In retrospect, it is a testament to the building industry that Priory Hall was the exception rather then the norm.
The BC(A)R legislation is conceived to make this model of laissez-faire, pro-development and, above all, cheap certification impossible. Despite press releases from Phil Hogan in 2013, suggesting that the legislation put an onus on building professionals “to provide a more complete service”, in fact the onus falls squarely on the would-be developer to hire somebody to provide a more complete service to them.
The housing supply crisis is real, and the Minister rightly needs to challenge all of the costs that are effectively putting a brake on development. Certification is just one of these costs: Here we have the dilemma, and the unwitting repeat of our past ‘mistake'; in stating that the cost of building certification should come down, the minister either believes that certifiers should work for less, or that there should be less work for certifiers … that is, less paperwork, less inspections, less time on site, less oversight.
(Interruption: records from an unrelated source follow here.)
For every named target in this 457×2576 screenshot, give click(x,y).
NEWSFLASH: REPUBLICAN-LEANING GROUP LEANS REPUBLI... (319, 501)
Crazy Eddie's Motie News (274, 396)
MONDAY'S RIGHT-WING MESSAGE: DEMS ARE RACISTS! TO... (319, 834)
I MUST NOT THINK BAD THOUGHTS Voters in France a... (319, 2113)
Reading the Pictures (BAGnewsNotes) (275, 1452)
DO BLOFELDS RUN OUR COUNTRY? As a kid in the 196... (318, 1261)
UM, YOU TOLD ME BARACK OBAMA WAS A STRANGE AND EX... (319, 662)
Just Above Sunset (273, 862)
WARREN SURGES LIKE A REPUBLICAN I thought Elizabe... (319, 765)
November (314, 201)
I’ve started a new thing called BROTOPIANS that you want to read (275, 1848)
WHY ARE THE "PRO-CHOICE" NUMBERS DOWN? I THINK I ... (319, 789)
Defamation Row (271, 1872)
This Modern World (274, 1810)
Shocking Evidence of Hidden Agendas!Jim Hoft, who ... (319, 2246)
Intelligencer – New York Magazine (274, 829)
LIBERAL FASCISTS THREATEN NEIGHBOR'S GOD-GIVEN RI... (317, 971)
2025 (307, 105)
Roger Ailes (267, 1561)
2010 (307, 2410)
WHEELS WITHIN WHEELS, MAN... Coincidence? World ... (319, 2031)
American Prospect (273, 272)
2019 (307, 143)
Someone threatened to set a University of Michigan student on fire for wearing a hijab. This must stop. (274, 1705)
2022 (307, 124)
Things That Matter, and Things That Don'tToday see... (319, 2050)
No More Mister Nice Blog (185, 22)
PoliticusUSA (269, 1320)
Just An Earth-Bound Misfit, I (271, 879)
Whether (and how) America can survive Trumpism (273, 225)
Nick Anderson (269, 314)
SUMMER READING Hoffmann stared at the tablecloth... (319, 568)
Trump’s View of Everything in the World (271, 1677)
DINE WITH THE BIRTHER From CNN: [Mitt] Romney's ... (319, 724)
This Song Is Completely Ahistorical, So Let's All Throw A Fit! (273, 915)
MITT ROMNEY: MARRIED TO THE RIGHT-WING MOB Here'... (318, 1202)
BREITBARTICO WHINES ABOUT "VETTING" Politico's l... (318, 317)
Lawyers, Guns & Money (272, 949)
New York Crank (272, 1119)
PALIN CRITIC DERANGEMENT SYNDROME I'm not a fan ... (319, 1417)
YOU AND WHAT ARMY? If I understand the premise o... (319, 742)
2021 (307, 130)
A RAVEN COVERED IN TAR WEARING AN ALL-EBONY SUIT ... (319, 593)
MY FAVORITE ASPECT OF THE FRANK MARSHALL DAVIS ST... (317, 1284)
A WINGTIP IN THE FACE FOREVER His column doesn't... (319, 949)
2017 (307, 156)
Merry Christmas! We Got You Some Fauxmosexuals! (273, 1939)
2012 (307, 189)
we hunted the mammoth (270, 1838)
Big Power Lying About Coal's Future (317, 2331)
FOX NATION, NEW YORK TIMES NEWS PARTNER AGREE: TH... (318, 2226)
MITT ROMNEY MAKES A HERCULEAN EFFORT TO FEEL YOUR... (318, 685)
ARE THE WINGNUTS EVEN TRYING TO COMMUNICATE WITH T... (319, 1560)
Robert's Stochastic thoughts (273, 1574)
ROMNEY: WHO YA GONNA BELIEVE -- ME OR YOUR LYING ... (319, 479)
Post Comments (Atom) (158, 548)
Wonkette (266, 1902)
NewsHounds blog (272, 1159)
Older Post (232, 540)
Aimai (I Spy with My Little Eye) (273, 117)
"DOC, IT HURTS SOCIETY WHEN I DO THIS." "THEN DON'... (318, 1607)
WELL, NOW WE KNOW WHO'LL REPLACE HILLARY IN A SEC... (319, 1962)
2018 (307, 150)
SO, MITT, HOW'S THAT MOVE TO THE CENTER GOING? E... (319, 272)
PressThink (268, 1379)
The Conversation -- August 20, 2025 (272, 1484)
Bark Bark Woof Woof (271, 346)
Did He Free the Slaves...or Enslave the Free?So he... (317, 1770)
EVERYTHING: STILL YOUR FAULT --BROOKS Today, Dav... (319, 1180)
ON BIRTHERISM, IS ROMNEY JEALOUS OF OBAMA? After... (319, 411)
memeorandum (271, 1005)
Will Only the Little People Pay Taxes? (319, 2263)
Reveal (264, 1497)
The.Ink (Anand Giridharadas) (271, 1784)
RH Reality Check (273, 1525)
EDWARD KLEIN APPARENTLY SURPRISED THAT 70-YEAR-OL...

If we really do need cheaper building certification, the solution can only lie in reviewing what level of professional service and certification the new Building Control Legislation requires a developer or self-builder to buy.
Since this piece was written it appears that Minster Alan Kelly has decided to take a broom to the complexity of the regulations as they apply to one-off and self-build houses. A very welcome and appropriate initiative – I look forward to outcome of the proposed review.